- _EXERCISE GOAL_
Would you restate all the data that follows, word for word?
━━━━━ EXERCISE INPUTS ━━━━━
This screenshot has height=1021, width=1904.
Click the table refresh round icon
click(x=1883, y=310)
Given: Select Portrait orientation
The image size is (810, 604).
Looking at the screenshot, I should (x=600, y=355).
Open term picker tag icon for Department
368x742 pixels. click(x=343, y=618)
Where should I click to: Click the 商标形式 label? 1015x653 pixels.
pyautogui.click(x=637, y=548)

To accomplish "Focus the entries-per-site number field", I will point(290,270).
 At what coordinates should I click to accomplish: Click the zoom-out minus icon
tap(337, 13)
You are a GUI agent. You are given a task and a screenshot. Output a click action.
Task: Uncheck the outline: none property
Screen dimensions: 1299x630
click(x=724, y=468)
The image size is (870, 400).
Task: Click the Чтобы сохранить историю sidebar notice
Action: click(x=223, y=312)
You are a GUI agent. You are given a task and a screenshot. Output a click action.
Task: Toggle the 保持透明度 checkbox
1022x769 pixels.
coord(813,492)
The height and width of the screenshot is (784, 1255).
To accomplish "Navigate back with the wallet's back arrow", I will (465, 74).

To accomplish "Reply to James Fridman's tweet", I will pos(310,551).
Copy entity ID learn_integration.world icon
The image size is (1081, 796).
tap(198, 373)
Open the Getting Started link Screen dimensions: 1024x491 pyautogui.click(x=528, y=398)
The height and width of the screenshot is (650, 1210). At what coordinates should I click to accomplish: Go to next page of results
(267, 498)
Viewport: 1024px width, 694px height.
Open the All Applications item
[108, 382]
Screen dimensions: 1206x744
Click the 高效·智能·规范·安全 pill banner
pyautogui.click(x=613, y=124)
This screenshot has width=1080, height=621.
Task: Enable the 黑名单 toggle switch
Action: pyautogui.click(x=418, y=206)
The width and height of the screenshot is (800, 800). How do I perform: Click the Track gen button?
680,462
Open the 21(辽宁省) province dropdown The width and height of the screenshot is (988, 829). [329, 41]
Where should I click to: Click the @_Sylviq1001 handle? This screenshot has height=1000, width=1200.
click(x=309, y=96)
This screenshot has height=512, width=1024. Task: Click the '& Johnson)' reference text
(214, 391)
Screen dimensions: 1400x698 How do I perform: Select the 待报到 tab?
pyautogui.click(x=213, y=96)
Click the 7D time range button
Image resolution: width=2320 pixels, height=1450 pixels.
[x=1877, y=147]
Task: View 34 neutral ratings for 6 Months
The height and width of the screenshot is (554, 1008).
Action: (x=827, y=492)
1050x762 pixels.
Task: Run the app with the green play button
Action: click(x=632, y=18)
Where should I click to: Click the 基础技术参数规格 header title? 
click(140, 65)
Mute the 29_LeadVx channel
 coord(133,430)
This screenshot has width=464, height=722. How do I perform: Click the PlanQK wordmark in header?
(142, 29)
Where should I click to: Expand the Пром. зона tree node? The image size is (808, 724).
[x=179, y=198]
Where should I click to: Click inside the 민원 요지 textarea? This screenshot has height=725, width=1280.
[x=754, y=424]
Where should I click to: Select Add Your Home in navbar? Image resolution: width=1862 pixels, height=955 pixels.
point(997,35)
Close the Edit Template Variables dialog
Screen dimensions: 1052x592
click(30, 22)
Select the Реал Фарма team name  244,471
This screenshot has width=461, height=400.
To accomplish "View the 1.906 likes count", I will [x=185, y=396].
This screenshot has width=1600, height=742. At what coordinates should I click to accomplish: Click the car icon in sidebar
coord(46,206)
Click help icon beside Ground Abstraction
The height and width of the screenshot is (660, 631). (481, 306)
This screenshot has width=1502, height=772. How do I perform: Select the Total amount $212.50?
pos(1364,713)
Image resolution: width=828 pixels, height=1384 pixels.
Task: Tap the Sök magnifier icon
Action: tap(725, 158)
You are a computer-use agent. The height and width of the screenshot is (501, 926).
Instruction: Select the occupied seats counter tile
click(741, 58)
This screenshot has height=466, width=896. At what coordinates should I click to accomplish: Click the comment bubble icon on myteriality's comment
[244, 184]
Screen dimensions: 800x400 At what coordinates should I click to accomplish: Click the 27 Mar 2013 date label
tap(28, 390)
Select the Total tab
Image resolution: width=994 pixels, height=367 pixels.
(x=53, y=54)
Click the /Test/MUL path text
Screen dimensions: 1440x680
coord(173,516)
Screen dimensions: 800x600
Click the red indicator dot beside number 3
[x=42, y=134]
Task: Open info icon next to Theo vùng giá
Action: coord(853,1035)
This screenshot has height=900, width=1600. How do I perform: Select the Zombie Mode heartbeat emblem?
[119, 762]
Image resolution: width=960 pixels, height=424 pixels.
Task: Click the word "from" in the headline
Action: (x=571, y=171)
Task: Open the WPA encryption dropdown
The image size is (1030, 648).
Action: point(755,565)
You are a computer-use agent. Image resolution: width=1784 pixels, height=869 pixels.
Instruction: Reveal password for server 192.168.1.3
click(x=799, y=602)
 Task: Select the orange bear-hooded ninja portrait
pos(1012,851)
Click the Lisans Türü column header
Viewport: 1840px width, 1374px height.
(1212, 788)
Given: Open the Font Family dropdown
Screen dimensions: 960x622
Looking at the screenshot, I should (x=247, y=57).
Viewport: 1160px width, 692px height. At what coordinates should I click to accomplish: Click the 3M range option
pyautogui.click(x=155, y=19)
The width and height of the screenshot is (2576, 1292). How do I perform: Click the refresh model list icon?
━━━━━
- _YOUR RESPONSE_
This screenshot has height=1021, width=1904.
Click the table refresh round icon
click(x=1883, y=310)
Given: Select Portrait orientation
The image size is (810, 604).
Looking at the screenshot, I should (x=600, y=355).
Open term picker tag icon for Department
368x742 pixels. click(x=343, y=618)
Where should I click to: Click the 商标形式 label? 1015x653 pixels.
pyautogui.click(x=637, y=548)

To accomplish "Focus the entries-per-site number field", I will point(290,270).
 At what coordinates should I click to accomplish: Click the zoom-out minus icon
tap(337, 13)
You are a GUI agent. You are given a task and a screenshot. Output a click action.
Task: Uncheck the outline: none property
Screen dimensions: 1299x630
click(x=724, y=468)
The image size is (870, 400).
Task: Click the Чтобы сохранить историю sidebar notice
Action: click(x=223, y=312)
You are a GUI agent. You are given a task and a screenshot. Output a click action.
Task: Toggle the 保持透明度 checkbox
1022x769 pixels.
coord(813,492)
The height and width of the screenshot is (784, 1255).
To accomplish "Navigate back with the wallet's back arrow", I will (465, 74).

To accomplish "Reply to James Fridman's tweet", I will pos(310,551).
Copy entity ID learn_integration.world icon
The image size is (1081, 796).
tap(198, 373)
Open the Getting Started link Screen dimensions: 1024x491 pyautogui.click(x=528, y=398)
The height and width of the screenshot is (650, 1210). At what coordinates should I click to accomplish: Go to next page of results
(267, 498)
Viewport: 1024px width, 694px height.
Open the All Applications item
[108, 382]
Screen dimensions: 1206x744
Click the 高效·智能·规范·安全 pill banner
pyautogui.click(x=613, y=124)
This screenshot has width=1080, height=621.
Task: Enable the 黑名单 toggle switch
Action: pyautogui.click(x=418, y=206)
The width and height of the screenshot is (800, 800). How do I perform: Click the Track gen button?
680,462
Open the 21(辽宁省) province dropdown The width and height of the screenshot is (988, 829). [329, 41]
Where should I click to: Click the @_Sylviq1001 handle? This screenshot has height=1000, width=1200.
click(x=309, y=96)
This screenshot has height=512, width=1024. Task: Click the '& Johnson)' reference text
(214, 391)
Screen dimensions: 1400x698 How do I perform: Select the 待报到 tab?
pyautogui.click(x=213, y=96)
Click the 7D time range button
Image resolution: width=2320 pixels, height=1450 pixels.
[x=1877, y=147]
Task: View 34 neutral ratings for 6 Months
The height and width of the screenshot is (554, 1008).
Action: (x=827, y=492)
1050x762 pixels.
Task: Run the app with the green play button
Action: click(x=632, y=18)
Where should I click to: Click the 基础技术参数规格 header title? 
click(140, 65)
Mute the 29_LeadVx channel
 coord(133,430)
This screenshot has width=464, height=722. How do I perform: Click the PlanQK wordmark in header?
(142, 29)
Where should I click to: Expand the Пром. зона tree node? The image size is (808, 724).
[x=179, y=198]
Where should I click to: Click inside the 민원 요지 textarea? This screenshot has height=725, width=1280.
[x=754, y=424]
Where should I click to: Select Add Your Home in navbar? Image resolution: width=1862 pixels, height=955 pixels.
point(997,35)
Close the Edit Template Variables dialog
Screen dimensions: 1052x592
click(30, 22)
Select the Реал Фарма team name  244,471
This screenshot has width=461, height=400.
To accomplish "View the 1.906 likes count", I will [x=185, y=396].
This screenshot has width=1600, height=742. At what coordinates should I click to accomplish: Click the car icon in sidebar
coord(46,206)
Click help icon beside Ground Abstraction
The height and width of the screenshot is (660, 631). (481, 306)
This screenshot has width=1502, height=772. How do I perform: Select the Total amount $212.50?
pos(1364,713)
Image resolution: width=828 pixels, height=1384 pixels.
Task: Tap the Sök magnifier icon
Action: tap(725, 158)
You are a computer-use agent. The height and width of the screenshot is (501, 926).
Instruction: Select the occupied seats counter tile
click(741, 58)
This screenshot has height=466, width=896. At what coordinates should I click to accomplish: Click the comment bubble icon on myteriality's comment
[244, 184]
Screen dimensions: 800x400 At what coordinates should I click to accomplish: Click the 27 Mar 2013 date label
tap(28, 390)
Select the Total tab
Image resolution: width=994 pixels, height=367 pixels.
(x=53, y=54)
Click the /Test/MUL path text
Screen dimensions: 1440x680
coord(173,516)
Screen dimensions: 800x600
Click the red indicator dot beside number 3
[x=42, y=134]
Task: Open info icon next to Theo vùng giá
Action: coord(853,1035)
This screenshot has height=900, width=1600. How do I perform: Select the Zombie Mode heartbeat emblem?
[119, 762]
Image resolution: width=960 pixels, height=424 pixels.
Task: Click the word "from" in the headline
Action: (x=571, y=171)
Task: Open the WPA encryption dropdown
The image size is (1030, 648).
Action: point(755,565)
You are a computer-use agent. Image resolution: width=1784 pixels, height=869 pixels.
Instruction: Reveal password for server 192.168.1.3
click(x=799, y=602)
 Task: Select the orange bear-hooded ninja portrait
pos(1012,851)
Click the Lisans Türü column header
Viewport: 1840px width, 1374px height.
(1212, 788)
Given: Open the Font Family dropdown
Screen dimensions: 960x622
Looking at the screenshot, I should (x=247, y=57).
Viewport: 1160px width, 692px height. At what coordinates should I click to accomplish: Click the 3M range option
pyautogui.click(x=155, y=19)
The width and height of the screenshot is (2576, 1292). How do I perform: Click the refresh model list icon?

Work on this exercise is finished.